(Saved data entries)
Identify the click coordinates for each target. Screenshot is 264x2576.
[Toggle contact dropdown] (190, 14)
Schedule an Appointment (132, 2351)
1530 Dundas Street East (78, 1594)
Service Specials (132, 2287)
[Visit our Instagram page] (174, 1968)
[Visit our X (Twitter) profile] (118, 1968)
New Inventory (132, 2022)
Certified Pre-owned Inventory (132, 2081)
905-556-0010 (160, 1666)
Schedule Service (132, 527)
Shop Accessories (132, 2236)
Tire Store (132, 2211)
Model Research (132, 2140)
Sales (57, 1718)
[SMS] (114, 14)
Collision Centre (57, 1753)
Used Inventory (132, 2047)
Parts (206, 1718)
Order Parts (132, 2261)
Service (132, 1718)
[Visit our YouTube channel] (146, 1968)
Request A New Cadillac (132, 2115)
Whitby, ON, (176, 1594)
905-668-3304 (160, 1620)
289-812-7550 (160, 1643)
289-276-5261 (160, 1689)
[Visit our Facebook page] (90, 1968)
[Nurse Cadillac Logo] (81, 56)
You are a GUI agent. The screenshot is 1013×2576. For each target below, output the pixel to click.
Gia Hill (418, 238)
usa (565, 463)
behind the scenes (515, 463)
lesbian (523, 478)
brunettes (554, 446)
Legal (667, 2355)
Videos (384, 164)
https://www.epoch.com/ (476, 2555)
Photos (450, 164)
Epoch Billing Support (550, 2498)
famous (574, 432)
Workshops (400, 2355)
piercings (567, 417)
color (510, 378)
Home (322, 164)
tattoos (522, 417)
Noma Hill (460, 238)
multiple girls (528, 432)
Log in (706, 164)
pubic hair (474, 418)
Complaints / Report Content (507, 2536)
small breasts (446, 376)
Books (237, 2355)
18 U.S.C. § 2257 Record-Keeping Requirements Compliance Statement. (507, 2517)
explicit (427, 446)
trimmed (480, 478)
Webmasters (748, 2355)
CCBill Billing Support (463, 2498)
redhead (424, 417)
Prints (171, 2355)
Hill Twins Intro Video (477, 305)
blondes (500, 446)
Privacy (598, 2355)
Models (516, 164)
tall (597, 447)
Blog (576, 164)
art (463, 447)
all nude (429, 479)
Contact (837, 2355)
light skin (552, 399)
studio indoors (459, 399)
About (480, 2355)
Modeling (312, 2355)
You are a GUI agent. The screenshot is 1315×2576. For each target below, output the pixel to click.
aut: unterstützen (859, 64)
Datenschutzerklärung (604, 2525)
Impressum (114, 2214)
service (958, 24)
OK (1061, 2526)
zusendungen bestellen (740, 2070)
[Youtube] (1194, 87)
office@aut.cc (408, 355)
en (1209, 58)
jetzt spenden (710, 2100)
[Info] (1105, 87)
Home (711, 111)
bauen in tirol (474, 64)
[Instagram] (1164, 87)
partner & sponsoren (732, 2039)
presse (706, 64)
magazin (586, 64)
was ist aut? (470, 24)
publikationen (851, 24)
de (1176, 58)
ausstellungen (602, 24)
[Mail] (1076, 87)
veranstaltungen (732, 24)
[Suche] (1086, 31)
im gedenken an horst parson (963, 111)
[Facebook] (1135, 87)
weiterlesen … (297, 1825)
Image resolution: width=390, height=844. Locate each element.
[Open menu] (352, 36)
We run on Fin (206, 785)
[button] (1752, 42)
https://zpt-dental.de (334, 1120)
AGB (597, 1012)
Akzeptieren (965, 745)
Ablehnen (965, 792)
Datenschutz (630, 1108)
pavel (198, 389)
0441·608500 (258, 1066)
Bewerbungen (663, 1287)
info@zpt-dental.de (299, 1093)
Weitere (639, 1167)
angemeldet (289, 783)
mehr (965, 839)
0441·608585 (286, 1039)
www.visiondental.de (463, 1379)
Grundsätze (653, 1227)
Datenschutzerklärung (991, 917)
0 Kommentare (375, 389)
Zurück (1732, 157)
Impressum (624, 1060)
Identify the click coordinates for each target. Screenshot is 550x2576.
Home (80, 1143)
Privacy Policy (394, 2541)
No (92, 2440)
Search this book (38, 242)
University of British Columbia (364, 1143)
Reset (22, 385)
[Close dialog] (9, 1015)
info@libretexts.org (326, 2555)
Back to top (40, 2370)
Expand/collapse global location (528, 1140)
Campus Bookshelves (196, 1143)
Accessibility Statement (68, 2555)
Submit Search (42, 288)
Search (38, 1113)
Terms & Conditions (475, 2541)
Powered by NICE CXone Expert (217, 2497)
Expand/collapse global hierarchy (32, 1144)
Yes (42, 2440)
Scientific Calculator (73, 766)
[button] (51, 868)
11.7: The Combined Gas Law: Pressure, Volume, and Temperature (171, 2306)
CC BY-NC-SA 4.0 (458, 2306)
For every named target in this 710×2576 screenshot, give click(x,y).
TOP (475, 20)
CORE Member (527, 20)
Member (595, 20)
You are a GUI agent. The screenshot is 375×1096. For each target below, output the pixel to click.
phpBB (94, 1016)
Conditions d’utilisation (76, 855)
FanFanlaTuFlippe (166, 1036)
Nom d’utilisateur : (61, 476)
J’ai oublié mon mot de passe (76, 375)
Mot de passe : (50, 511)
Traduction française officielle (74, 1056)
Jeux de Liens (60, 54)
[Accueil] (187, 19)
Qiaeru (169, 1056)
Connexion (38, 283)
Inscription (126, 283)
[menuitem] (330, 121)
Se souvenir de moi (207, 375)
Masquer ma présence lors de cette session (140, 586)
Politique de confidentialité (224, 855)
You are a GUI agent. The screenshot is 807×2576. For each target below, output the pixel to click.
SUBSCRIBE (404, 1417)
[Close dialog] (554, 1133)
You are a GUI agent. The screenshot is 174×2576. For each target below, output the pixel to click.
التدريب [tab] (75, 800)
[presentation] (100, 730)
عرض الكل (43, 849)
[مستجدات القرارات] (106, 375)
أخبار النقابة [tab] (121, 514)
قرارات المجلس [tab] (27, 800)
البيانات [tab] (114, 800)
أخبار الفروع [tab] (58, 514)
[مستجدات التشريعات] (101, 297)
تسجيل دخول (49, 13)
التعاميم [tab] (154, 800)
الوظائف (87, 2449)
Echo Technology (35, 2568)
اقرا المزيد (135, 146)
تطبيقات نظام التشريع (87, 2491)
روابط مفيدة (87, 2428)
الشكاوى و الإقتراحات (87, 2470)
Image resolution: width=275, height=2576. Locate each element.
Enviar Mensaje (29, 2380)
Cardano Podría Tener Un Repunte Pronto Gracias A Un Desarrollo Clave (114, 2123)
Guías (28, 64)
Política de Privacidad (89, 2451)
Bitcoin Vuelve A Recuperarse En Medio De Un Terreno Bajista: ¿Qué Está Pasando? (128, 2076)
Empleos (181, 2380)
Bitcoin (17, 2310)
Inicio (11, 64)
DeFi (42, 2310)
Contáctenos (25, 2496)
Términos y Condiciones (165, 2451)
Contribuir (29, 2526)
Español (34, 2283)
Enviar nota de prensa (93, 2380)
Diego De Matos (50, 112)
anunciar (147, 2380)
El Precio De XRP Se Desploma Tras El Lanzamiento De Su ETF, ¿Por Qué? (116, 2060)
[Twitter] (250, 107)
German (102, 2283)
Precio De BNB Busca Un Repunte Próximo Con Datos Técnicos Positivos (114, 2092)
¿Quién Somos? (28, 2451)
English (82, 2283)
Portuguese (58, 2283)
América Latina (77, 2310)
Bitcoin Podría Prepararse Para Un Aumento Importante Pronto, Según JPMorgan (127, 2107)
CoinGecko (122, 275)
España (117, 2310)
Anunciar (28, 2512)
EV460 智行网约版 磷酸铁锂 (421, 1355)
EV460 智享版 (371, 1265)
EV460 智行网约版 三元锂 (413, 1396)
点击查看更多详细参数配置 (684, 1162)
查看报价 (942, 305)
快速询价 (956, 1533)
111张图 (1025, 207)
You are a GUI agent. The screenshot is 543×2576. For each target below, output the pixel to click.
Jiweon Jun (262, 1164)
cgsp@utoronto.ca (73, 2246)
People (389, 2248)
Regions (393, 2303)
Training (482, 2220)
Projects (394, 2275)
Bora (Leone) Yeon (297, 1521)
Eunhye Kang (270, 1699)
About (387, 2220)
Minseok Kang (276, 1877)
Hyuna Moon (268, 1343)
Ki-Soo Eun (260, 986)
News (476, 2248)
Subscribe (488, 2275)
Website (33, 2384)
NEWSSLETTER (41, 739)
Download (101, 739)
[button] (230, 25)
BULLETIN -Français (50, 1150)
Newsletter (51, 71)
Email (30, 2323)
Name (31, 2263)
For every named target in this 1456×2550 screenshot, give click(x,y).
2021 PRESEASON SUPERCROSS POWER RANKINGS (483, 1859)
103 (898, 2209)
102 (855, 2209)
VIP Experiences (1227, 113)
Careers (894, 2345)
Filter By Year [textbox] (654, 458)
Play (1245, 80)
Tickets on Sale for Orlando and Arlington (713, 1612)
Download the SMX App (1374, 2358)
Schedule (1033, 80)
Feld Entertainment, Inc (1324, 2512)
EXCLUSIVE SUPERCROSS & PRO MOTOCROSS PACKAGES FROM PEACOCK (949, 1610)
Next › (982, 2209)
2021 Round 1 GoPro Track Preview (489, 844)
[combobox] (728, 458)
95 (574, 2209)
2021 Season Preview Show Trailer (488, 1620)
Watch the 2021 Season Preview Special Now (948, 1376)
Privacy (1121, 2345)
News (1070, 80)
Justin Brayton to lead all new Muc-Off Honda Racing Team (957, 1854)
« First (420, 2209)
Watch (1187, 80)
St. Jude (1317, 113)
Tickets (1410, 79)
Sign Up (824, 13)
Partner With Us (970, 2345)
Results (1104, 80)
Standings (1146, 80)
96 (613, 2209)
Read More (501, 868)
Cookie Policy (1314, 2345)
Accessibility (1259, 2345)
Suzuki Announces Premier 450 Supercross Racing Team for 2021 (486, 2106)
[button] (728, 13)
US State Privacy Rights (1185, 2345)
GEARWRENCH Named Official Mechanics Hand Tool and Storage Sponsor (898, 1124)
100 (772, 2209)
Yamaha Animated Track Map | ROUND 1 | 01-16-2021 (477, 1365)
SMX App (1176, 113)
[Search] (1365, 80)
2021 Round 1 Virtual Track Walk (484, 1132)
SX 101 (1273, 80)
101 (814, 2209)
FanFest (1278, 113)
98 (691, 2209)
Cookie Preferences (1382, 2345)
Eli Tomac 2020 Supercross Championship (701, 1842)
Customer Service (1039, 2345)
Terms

TASK PROMPT:
Print again the lines of the entries above that fall between the line holding "was ist aut? (470, 24)" and the line holding "Image resolution: width=390, height=844.", inclusive, exactly as they stand.

COMPLETED TASK:
was ist aut? (470, 24)
publikationen (851, 24)
de (1176, 58)
ausstellungen (602, 24)
[Mail] (1076, 87)
veranstaltungen (732, 24)
[Suche] (1086, 31)
im gedenken an horst parson (963, 111)
[Facebook] (1135, 87)
weiterlesen … (297, 1825)
Image resolution: width=390, height=844. Locate each element.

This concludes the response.